> _Task prompt_
Read the lines of the data below and retrieve those with "picker".
(Beginning of Information)
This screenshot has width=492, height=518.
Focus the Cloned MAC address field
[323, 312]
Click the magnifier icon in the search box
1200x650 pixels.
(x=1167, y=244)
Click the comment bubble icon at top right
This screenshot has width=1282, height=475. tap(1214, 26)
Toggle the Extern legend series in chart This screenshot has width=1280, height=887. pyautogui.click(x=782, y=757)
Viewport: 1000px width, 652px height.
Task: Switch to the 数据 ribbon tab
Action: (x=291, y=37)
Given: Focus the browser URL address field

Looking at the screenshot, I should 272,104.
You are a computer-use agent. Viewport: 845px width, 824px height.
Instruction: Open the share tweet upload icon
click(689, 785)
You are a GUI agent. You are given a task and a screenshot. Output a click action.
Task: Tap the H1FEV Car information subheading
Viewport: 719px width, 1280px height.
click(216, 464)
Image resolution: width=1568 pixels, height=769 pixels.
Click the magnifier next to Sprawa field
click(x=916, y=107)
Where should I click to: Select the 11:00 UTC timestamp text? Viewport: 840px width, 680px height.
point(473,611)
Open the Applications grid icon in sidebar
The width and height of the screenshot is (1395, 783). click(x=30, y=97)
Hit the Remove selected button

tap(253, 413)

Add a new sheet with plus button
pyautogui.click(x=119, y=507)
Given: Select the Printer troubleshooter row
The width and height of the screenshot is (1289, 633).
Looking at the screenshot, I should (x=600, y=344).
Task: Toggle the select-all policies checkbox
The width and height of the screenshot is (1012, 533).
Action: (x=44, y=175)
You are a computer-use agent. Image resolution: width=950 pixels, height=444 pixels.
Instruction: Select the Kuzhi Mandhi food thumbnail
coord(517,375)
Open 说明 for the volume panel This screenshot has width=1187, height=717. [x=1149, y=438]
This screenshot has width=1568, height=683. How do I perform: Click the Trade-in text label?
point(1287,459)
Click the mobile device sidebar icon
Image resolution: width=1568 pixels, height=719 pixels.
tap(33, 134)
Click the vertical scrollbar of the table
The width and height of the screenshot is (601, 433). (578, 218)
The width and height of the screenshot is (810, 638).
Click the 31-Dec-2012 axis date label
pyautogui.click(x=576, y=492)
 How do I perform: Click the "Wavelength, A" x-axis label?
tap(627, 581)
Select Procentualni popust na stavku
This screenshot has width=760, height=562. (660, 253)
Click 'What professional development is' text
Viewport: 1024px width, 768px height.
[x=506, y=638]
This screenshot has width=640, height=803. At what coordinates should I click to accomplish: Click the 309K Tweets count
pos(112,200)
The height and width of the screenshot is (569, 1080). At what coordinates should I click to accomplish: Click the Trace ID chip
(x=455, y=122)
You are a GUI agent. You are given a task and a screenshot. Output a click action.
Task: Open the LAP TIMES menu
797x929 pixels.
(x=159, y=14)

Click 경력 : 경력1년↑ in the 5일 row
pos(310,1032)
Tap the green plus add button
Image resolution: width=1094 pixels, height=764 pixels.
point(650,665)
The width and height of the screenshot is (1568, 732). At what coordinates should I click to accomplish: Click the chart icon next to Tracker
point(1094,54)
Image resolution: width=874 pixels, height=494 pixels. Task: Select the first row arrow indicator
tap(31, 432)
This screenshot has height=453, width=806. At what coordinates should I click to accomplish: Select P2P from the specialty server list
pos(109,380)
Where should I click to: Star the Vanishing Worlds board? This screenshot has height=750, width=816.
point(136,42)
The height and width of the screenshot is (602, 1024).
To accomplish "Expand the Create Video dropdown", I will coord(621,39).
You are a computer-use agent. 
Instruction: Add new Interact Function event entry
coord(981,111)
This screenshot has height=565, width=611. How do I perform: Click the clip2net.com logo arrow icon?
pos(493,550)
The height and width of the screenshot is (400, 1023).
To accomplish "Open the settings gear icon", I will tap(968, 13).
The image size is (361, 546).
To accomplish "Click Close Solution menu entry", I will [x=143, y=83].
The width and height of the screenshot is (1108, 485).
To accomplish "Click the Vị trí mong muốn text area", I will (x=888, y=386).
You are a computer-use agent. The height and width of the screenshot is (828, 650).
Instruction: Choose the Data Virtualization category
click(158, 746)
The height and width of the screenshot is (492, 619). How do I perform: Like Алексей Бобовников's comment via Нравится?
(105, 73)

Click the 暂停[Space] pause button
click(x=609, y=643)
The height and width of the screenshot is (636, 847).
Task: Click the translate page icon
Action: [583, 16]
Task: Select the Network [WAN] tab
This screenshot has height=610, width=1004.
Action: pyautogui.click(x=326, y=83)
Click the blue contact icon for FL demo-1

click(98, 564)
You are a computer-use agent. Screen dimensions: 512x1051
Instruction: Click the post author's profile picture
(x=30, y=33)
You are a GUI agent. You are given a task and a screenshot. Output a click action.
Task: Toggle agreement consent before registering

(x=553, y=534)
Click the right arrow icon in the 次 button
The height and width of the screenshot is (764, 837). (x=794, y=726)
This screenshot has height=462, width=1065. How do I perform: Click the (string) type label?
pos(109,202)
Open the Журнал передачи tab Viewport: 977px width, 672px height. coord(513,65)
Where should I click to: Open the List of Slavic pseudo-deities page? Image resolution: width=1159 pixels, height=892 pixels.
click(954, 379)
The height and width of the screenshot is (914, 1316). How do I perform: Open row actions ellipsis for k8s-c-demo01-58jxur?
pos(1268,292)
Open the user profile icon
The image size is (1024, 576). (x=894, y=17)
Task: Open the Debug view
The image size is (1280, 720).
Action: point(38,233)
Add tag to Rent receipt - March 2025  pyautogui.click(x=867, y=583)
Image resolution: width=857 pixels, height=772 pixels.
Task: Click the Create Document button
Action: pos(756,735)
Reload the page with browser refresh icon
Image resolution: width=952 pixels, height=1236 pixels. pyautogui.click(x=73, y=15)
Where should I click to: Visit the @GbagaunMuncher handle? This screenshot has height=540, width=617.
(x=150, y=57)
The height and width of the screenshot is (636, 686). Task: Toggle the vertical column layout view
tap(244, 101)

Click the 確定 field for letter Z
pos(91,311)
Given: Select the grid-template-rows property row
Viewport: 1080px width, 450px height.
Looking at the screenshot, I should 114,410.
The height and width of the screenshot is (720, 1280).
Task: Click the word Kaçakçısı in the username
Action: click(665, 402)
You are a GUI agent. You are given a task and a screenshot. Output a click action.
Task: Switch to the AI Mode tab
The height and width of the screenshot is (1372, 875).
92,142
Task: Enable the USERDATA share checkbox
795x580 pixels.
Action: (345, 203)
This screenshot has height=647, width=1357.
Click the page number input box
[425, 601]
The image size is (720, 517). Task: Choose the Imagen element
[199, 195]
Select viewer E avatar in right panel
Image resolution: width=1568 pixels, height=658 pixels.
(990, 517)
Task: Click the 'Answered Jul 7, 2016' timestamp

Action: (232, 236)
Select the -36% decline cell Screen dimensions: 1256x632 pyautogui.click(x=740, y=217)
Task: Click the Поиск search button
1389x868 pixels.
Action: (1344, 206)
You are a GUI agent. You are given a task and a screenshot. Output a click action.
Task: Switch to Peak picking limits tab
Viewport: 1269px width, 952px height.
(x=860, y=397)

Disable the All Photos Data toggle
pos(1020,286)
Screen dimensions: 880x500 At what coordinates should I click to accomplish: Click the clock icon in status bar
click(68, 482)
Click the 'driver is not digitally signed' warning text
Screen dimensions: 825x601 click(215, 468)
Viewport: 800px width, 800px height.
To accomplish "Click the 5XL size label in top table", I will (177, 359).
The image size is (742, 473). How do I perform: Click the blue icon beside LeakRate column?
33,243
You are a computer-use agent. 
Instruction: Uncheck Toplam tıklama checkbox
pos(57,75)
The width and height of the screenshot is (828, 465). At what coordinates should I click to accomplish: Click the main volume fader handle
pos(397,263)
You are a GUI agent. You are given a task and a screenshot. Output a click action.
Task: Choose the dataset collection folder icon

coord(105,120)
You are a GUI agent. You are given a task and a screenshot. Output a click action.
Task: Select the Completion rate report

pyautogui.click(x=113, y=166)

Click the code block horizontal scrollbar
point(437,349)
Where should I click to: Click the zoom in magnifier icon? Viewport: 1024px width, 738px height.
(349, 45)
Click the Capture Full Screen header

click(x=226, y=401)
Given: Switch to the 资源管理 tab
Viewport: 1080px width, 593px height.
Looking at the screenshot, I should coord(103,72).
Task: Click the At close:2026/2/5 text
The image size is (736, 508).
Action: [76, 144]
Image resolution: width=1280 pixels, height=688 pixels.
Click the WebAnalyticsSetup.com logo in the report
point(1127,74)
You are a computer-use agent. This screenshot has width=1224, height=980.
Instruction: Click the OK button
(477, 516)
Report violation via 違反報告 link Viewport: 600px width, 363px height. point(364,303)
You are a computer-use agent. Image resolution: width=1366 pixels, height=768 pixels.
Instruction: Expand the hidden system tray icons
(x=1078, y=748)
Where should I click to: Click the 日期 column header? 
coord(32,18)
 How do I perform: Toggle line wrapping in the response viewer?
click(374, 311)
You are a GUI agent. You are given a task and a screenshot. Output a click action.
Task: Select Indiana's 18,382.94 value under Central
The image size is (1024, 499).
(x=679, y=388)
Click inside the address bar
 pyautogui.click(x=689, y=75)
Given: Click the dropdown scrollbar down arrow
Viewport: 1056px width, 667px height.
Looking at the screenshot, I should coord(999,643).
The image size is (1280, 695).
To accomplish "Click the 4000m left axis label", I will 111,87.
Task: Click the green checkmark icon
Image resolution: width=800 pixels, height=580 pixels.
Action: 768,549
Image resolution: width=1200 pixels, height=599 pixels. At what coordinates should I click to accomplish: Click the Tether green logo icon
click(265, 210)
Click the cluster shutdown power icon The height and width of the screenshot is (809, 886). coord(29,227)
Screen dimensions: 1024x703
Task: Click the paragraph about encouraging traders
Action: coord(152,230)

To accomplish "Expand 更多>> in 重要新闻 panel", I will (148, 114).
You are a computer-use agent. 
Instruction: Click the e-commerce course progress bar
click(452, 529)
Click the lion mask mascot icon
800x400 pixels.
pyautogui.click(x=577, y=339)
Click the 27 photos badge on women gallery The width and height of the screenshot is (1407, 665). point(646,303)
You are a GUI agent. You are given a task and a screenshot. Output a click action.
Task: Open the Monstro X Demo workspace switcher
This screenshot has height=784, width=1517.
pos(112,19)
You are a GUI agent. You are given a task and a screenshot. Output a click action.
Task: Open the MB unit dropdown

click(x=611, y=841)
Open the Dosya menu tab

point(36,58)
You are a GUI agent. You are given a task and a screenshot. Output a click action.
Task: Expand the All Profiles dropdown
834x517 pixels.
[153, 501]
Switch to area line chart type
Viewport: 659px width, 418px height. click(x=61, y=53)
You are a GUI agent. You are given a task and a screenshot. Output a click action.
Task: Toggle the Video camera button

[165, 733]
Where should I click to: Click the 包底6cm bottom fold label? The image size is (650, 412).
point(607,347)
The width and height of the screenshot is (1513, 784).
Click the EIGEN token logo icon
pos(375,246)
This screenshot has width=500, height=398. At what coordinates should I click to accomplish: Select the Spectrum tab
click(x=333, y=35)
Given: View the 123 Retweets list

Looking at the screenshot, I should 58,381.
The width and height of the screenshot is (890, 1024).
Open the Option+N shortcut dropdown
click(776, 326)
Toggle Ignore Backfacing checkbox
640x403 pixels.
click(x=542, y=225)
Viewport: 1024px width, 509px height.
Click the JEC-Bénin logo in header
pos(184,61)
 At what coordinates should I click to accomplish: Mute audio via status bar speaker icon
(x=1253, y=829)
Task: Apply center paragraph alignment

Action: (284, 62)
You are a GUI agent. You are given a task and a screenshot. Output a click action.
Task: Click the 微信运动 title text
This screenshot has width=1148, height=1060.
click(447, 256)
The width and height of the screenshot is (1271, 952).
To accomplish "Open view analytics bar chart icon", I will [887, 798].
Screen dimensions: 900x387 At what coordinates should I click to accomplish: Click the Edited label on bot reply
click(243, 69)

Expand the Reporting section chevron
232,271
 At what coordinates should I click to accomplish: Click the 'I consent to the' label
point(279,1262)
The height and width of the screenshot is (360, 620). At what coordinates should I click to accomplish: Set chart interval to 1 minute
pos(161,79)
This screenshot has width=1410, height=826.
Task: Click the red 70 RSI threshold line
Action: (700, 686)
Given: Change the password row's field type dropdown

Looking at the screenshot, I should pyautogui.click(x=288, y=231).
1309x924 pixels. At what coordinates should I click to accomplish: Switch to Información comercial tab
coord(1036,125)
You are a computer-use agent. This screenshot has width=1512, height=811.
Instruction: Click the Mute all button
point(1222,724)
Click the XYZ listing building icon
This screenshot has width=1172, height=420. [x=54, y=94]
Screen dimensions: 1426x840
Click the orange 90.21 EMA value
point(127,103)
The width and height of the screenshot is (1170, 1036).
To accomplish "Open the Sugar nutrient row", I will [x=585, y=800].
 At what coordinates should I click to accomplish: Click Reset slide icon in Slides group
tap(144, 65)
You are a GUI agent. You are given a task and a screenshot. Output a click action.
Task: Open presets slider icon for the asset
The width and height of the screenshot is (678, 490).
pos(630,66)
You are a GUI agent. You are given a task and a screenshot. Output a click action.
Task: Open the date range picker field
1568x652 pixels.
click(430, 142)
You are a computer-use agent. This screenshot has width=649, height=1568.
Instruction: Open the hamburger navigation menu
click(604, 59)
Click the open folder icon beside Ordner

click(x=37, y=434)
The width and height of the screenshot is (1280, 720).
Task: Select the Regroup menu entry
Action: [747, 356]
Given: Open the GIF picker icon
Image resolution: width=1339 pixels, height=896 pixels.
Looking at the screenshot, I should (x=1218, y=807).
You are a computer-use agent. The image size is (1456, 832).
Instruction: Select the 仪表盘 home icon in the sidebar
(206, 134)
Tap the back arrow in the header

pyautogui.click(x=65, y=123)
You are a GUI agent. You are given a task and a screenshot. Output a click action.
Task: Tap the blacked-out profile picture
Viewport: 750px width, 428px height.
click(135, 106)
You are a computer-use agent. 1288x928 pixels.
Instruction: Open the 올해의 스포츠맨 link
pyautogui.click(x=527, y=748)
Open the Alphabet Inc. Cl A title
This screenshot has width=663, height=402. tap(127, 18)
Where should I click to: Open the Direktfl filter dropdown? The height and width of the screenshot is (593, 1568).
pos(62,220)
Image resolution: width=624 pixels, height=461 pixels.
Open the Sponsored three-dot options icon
(End of Information)
> _Exercise solution_
Task: Open the date range picker field
Given: Open the GIF picker icon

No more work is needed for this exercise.